Relative importance of input parameters

Table 4 Accuracies of developed models
Fig. 9
figure 9

Relation between predicted and calculated (UCS) values using the developed models

Fig. 10
figure 10

Comparing the accuracies of the developed models using Taylor charts

Fig. 11
figure 11

Variance distribution for the developed models

Conclusions

This research presents three models using AI techniques (GP, ANN and EPR) to predict the unconfined compressive strengths (UCS) of expansive soil mixed with Lime and bagasse ash using mix contents (BA & Lm), consistency limits (LL, PL, & SL) and compaction parameters (MDD & OMC).
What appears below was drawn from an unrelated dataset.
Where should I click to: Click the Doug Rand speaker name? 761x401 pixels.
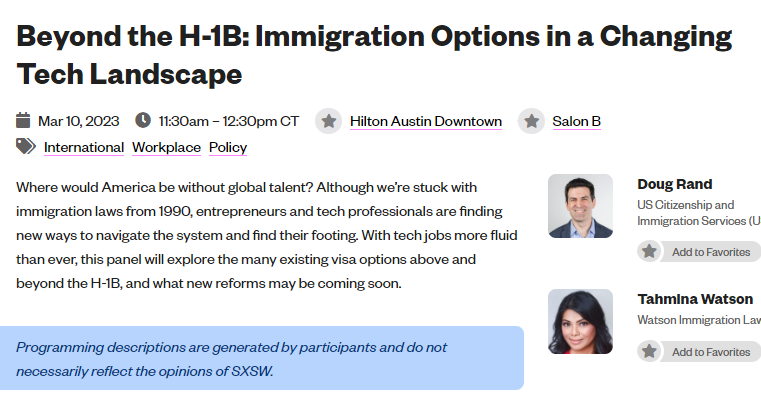675,184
The comparative results of the developed models have been concluded:

  1. 1.

    ANN model showed the best accuracy 96%, while GP & EPR models had almost the same accuracy of 88%.

  2. 2.

    GP and EPR models depended on OMC, PL & BA in addition to MDD for GP and SL for EPR, which indicated the insignificant impact of Lm, LL on the UCS values.

  3. 3.

    ANN model assured the previous point, its importance analysis showed that compaction parameters (MDD & OMC) and PL are the most influence inputs, then BA and LL.

  4. 4.

    The developed models are valid within the considered range of parameter values, beyond this range; the prediction accuracy should be verified.